So What’s Up with the SOVA? Accessing Digital Air and Space Collections on the Smithsonian Online Virtual Archives
October 26th, 2020, 2:34PM/ BY
Part of the fun of research is getting elbow deep into the original documents that make up the collections of the National Air and Space Museum Archives. It’s making the connection between a yellow “Votes for Women” rosette and the 19th Amendment, granting women’s suffrage, in the Ruth Law Scrapbook, which is almost the size of a person’s torso. It’s finding a photograph that has been mislabeled for almost thirty years and giving a name and a voice back to Alverna Williams, the first licensed pilot with disabilities. It’s the reality of a 1939 logbook showing that Dale L. White was refused storage at the Morgantown airport because he was black.

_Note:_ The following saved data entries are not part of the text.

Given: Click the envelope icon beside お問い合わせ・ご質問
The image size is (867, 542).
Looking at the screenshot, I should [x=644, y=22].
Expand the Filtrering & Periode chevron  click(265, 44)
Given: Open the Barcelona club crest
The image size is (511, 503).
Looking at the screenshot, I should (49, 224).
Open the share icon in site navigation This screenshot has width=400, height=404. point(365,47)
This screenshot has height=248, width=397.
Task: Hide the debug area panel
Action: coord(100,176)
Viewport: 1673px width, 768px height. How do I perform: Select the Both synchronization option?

But we also understand that it is difficult for many researchers to make in-person visits to the Archives reading rooms at the Museum’s Steven F. Udvar-Hazy Center in Chantilly, Virginia, especially at this time in 2020. Just as you can enjoy many aspects of the Museum from your home via the Air and Space Anywhere page, you can experience the NASM Archives (and other Smithsonian collections) through the Smithsonian Online Virtual Archives, or SOVA for short!
If you elect to perform your own search, we’d recommend reading through the SOVA tutorial, linked at the bottom of the page. This search engine doesn’t work quite like Google (just to pick one out of the air, so to speak).

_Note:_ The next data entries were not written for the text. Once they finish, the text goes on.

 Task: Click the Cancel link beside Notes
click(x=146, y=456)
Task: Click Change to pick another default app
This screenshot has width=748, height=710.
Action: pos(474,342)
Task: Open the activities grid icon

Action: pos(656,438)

Great, let’s try a sample search. A popular topic for many of our researchers is women in aviation. We’re going to use the phrase “women aviation,” but try different word choices--you’ll get different results for “women in aeronautics,” “women in aviation,” and “women aviators.” Our results are large: 267 records over 27 pages. You’ll notice that some of the results have a large blue box icon next to the title. That's the SOVA’s symbol for digitized material (we like to think of it as a gift box, with the gift of digital images!). Since we want to focus on collections with digital assets at the National Air and Space Museum Archives, let’s use the menu on the left of the screen to narrow our search.
What you’re now looking at is what archivists call a finding aid to a collection. The “Overview” tab provides information such as creator, donor, dates, size, scope and content (what topics are covered) and the arrangement (chronological, alphabetical, etc.) Some collections are small enough that if you click on the image on the right, you’ll get to the entire collection. Others have a “Contents” tab, taking you to what is usually a box and folder listing (if you click on the “print PDF” tab, you’ll get a PDF that combines the overview and contents pages).
On the "Contents" tab, the left menu bar provides the organization, often a box and folder listing for the collection. The right side expands the listing, often with additional description and an image of the top page of each folder. If you click on the image, you’ll be taken to a slideshow.
The slideshow offers a page by page view of the folder, with the ability to zoom and flip the image. Some slideshows even have transcriptions of the handwriting or typed text provided by volunteers at the Smithsonian’s Transcription Center.
The SOVA also contains audio collections. For example, in the Rand History Project interviews, you can listen to the oral histories conducted with employees of the Rand Corporation, in which they discuss various problems of U.S. national security during the Cold War. The typed transcripts are also available. The United States Space Program Oral History Collection contains selected digitized materials from the space program, including Mercury radio shows and public affairs recordings from the Apollo 11 launch.